EXTRACTED MATERIAL START
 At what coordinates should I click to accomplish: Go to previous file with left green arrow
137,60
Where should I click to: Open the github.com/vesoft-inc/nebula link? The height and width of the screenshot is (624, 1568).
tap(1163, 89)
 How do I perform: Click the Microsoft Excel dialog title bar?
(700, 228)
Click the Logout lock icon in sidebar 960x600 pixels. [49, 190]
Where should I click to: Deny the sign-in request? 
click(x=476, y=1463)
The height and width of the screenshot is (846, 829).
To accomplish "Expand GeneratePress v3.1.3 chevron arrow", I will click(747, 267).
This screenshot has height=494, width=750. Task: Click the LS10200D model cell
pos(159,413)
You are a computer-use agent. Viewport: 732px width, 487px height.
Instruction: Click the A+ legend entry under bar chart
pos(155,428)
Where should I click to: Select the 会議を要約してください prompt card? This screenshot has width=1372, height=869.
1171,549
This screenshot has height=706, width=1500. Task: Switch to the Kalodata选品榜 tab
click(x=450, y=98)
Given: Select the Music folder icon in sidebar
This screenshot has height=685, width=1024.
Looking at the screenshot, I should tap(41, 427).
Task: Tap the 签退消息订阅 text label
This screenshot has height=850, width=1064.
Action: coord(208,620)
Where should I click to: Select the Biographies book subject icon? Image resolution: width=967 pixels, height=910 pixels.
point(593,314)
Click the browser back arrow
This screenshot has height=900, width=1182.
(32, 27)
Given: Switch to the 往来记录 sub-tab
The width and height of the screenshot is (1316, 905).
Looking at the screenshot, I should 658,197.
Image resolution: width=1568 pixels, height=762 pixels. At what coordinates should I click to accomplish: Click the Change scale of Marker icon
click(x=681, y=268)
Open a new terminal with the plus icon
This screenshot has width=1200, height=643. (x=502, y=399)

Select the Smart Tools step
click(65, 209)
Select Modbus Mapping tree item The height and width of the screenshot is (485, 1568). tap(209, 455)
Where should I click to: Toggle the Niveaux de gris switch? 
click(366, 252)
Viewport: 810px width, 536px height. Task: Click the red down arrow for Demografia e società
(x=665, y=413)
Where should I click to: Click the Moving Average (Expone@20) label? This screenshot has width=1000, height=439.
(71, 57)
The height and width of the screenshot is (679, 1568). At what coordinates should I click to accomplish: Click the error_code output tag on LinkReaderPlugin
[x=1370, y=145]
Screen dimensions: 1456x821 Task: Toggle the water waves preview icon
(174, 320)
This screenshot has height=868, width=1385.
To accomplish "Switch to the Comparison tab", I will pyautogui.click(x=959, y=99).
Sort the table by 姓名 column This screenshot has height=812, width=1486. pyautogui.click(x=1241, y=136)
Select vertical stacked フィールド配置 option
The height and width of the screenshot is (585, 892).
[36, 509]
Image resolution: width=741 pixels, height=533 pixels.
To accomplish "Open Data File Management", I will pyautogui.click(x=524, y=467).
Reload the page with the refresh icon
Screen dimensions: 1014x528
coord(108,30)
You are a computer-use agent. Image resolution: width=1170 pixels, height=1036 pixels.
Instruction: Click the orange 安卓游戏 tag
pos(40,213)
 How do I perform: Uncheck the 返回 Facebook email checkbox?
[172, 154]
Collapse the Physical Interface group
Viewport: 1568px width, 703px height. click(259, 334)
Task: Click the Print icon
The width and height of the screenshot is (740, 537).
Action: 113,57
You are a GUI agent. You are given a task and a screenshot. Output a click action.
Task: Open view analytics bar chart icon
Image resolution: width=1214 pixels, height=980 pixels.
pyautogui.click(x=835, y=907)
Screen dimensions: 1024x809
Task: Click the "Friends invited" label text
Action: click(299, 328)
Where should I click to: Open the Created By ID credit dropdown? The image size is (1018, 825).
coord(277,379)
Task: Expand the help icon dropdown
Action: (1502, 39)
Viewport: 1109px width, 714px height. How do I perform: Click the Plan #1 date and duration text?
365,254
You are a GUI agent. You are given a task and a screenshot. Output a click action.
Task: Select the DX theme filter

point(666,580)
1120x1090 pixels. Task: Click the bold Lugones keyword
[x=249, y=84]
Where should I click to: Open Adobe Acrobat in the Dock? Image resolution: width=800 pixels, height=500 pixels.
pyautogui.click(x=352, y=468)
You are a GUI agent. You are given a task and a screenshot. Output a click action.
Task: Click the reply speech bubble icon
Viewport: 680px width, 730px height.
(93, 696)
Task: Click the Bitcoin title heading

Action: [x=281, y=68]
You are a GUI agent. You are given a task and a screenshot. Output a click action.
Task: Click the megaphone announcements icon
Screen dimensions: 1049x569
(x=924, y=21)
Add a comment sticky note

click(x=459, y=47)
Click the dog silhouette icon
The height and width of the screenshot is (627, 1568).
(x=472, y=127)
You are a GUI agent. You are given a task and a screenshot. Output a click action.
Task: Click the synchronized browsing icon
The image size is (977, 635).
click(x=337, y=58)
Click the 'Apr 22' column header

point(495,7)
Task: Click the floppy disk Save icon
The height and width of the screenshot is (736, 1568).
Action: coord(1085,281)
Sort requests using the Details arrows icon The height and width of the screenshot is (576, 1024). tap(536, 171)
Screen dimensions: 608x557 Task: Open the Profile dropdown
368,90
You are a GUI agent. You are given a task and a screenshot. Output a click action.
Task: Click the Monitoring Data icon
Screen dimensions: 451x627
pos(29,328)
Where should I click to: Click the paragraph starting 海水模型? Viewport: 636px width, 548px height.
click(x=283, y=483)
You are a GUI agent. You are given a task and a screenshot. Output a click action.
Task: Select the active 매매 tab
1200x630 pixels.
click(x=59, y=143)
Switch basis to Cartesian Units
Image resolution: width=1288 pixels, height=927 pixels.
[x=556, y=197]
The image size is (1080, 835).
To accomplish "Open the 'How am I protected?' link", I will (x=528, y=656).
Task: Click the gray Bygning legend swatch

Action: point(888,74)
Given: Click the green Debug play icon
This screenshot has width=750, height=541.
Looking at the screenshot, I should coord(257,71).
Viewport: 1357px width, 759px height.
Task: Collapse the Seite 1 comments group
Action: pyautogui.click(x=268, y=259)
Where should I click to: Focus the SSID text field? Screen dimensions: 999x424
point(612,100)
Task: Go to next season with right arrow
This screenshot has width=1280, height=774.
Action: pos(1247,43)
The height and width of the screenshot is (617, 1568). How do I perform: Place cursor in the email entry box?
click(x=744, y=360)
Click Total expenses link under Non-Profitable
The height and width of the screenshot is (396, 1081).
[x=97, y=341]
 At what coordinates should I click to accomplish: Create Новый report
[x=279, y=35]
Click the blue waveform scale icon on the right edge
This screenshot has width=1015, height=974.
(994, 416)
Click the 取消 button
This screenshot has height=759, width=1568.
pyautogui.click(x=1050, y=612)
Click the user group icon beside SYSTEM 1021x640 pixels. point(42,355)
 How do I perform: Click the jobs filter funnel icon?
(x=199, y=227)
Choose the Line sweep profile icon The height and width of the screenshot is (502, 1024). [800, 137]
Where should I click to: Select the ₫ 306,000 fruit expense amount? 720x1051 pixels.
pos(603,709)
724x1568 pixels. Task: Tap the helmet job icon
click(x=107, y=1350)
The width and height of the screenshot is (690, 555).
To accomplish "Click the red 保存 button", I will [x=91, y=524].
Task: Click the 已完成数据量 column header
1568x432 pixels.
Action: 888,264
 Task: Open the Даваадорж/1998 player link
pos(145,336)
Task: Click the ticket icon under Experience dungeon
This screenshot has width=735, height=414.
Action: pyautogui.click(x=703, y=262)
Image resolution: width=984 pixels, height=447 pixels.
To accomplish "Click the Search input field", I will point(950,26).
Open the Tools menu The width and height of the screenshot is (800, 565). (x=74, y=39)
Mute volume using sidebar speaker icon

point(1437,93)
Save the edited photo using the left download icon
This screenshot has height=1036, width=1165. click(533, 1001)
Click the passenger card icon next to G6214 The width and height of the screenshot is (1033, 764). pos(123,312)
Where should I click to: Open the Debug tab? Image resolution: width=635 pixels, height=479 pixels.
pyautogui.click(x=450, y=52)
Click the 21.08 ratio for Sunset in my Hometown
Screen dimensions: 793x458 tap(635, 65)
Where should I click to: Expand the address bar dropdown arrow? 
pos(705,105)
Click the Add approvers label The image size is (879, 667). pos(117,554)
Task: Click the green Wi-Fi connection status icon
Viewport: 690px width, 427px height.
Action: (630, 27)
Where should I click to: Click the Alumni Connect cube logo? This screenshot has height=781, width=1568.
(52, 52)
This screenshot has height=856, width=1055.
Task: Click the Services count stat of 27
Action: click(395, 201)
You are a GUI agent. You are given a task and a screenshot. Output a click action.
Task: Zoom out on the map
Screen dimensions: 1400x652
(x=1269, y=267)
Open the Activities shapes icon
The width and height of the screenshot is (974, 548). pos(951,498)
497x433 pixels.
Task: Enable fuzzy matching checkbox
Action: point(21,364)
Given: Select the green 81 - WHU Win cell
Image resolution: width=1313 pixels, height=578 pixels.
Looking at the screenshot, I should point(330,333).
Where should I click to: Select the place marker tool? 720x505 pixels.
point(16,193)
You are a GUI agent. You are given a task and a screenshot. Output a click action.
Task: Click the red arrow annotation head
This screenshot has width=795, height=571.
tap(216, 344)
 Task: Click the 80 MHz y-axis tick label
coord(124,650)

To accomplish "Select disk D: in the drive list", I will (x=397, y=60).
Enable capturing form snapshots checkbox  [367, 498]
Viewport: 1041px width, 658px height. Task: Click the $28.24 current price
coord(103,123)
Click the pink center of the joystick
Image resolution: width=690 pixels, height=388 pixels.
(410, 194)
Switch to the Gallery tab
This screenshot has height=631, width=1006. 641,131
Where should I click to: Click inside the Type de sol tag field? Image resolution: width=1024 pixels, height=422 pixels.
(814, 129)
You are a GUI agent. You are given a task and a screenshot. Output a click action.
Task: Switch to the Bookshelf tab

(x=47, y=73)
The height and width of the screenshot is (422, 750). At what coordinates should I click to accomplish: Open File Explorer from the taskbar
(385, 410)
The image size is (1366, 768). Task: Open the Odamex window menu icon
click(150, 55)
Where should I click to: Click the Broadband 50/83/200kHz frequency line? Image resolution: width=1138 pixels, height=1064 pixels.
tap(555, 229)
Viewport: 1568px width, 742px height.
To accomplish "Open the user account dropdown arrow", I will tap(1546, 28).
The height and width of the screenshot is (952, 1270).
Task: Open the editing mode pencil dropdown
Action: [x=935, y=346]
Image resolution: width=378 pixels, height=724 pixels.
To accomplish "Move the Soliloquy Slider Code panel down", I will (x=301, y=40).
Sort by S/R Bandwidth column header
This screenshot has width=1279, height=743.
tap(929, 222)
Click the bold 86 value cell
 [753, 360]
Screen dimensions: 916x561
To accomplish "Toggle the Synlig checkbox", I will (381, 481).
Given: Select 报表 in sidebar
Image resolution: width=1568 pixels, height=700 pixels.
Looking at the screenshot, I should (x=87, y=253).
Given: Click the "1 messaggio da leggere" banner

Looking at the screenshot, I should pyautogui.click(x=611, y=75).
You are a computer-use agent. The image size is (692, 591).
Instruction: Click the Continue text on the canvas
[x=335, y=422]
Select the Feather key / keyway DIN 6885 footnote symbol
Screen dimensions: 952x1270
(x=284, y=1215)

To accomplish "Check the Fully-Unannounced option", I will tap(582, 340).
EXTRACTED MATERIAL END
## TASK DETAILS
Look above for the line holding "Where should I click to: Open the github.com/vesoft-inc/nebula" and the line holding "Given: Switch to the 往来记录 sub-tab", then output exactly those two lines and every line between them, nothing more.

## RESULT OF THIS EXERCISE
Where should I click to: Open the github.com/vesoft-inc/nebula link? The height and width of the screenshot is (624, 1568).
tap(1163, 89)
 How do I perform: Click the Microsoft Excel dialog title bar?
(700, 228)
Click the Logout lock icon in sidebar 960x600 pixels. [49, 190]
Where should I click to: Deny the sign-in request? 
click(x=476, y=1463)
The height and width of the screenshot is (846, 829).
To accomplish "Expand GeneratePress v3.1.3 chevron arrow", I will click(747, 267).
This screenshot has height=494, width=750. Task: Click the LS10200D model cell
pos(159,413)
You are a computer-use agent. Viewport: 732px width, 487px height.
Instruction: Click the A+ legend entry under bar chart
pos(155,428)
Where should I click to: Select the 会議を要約してください prompt card? This screenshot has width=1372, height=869.
1171,549
This screenshot has height=706, width=1500. Task: Switch to the Kalodata选品榜 tab
click(x=450, y=98)
Given: Select the Music folder icon in sidebar
This screenshot has height=685, width=1024.
Looking at the screenshot, I should tap(41, 427).
Task: Tap the 签退消息订阅 text label
This screenshot has height=850, width=1064.
Action: coord(208,620)
Where should I click to: Select the Biographies book subject icon? Image resolution: width=967 pixels, height=910 pixels.
point(593,314)
Click the browser back arrow
This screenshot has height=900, width=1182.
(32, 27)
Given: Switch to the 往来记录 sub-tab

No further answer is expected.